[[ DATA EXTRACT, beginning ]]

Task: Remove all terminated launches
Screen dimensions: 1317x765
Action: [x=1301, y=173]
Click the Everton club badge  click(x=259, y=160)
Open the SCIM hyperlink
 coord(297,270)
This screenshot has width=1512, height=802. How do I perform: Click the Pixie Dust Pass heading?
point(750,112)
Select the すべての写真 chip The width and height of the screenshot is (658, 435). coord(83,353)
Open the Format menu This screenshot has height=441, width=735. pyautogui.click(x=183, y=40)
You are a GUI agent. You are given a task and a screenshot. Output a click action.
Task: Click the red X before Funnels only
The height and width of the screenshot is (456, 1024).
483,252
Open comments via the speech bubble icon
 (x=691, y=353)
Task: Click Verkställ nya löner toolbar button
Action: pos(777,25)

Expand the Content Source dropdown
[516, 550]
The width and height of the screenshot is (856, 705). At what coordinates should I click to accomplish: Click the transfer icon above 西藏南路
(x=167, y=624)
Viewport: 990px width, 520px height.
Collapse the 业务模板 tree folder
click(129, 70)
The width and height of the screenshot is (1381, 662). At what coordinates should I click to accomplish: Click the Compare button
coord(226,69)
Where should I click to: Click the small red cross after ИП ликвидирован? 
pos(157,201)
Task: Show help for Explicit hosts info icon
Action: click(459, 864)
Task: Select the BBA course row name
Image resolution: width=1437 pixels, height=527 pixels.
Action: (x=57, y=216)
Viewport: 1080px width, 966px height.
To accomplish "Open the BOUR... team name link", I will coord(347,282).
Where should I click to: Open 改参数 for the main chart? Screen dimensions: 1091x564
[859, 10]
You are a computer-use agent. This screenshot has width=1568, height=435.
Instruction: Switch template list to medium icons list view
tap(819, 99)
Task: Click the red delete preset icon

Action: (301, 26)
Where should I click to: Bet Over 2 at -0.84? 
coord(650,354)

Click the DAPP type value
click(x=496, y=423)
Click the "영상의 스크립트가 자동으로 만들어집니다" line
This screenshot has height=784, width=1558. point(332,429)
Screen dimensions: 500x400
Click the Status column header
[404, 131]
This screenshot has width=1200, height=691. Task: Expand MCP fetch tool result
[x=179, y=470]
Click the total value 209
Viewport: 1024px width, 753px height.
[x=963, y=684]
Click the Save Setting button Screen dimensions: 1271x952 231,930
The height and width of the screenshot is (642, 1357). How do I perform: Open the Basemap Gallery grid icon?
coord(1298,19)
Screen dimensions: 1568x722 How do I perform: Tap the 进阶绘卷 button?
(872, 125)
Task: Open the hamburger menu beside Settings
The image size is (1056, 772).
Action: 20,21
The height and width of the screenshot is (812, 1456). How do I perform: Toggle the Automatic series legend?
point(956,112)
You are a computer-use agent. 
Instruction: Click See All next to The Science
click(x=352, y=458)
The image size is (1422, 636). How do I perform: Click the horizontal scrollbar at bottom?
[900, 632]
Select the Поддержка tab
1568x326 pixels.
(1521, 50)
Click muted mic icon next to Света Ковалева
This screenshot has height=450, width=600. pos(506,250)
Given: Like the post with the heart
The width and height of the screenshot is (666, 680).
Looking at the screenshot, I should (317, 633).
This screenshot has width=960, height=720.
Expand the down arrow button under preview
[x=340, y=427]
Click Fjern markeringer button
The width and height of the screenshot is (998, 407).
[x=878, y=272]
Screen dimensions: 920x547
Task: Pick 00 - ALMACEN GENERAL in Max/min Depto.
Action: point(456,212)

[[ DATA EXTRACT, end ]]

§ **ASSIGNED TASK**:
The answer should consist of all the lines above, retyped exactly.

§ **EXERCISE OUTPUT**:
Task: Remove all terminated launches
Screen dimensions: 1317x765
Action: [x=1301, y=173]
Click the Everton club badge  click(x=259, y=160)
Open the SCIM hyperlink
 coord(297,270)
This screenshot has width=1512, height=802. How do I perform: Click the Pixie Dust Pass heading?
point(750,112)
Select the すべての写真 chip The width and height of the screenshot is (658, 435). coord(83,353)
Open the Format menu This screenshot has height=441, width=735. pyautogui.click(x=183, y=40)
You are a GUI agent. You are given a task and a screenshot. Output a click action.
Task: Click the red X before Funnels only
The height and width of the screenshot is (456, 1024).
483,252
Open comments via the speech bubble icon
 (x=691, y=353)
Task: Click Verkställ nya löner toolbar button
Action: pos(777,25)

Expand the Content Source dropdown
[516, 550]
The width and height of the screenshot is (856, 705). At what coordinates should I click to accomplish: Click the transfer icon above 西藏南路
(x=167, y=624)
Viewport: 990px width, 520px height.
Collapse the 业务模板 tree folder
click(129, 70)
The width and height of the screenshot is (1381, 662). At what coordinates should I click to accomplish: Click the Compare button
coord(226,69)
Where should I click to: Click the small red cross after ИП ликвидирован? 
pos(157,201)
Task: Show help for Explicit hosts info icon
Action: click(459, 864)
Task: Select the BBA course row name
Image resolution: width=1437 pixels, height=527 pixels.
Action: (x=57, y=216)
Viewport: 1080px width, 966px height.
To accomplish "Open the BOUR... team name link", I will coord(347,282).
Where should I click to: Open 改参数 for the main chart? Screen dimensions: 1091x564
[859, 10]
You are a computer-use agent. This screenshot has width=1568, height=435.
Instruction: Switch template list to medium icons list view
tap(819, 99)
Task: Click the red delete preset icon

Action: (301, 26)
Where should I click to: Bet Over 2 at -0.84? 
coord(650,354)

Click the DAPP type value
click(x=496, y=423)
Click the "영상의 스크립트가 자동으로 만들어집니다" line
This screenshot has height=784, width=1558. point(332,429)
Screen dimensions: 500x400
Click the Status column header
[404, 131]
This screenshot has width=1200, height=691. Task: Expand MCP fetch tool result
[x=179, y=470]
Click the total value 209
Viewport: 1024px width, 753px height.
[x=963, y=684]
Click the Save Setting button Screen dimensions: 1271x952 231,930
The height and width of the screenshot is (642, 1357). How do I perform: Open the Basemap Gallery grid icon?
coord(1298,19)
Screen dimensions: 1568x722 How do I perform: Tap the 进阶绘卷 button?
(872, 125)
Task: Open the hamburger menu beside Settings
The image size is (1056, 772).
Action: 20,21
The height and width of the screenshot is (812, 1456). How do I perform: Toggle the Automatic series legend?
point(956,112)
You are a computer-use agent. 
Instruction: Click See All next to The Science
click(x=352, y=458)
The image size is (1422, 636). How do I perform: Click the horizontal scrollbar at bottom?
[900, 632]
Select the Поддержка tab
1568x326 pixels.
(1521, 50)
Click muted mic icon next to Света Ковалева
This screenshot has height=450, width=600. pos(506,250)
Given: Like the post with the heart
The width and height of the screenshot is (666, 680).
Looking at the screenshot, I should (317, 633).
This screenshot has width=960, height=720.
Expand the down arrow button under preview
[x=340, y=427]
Click Fjern markeringer button
The width and height of the screenshot is (998, 407).
[x=878, y=272]
Screen dimensions: 920x547
Task: Pick 00 - ALMACEN GENERAL in Max/min Depto.
Action: point(456,212)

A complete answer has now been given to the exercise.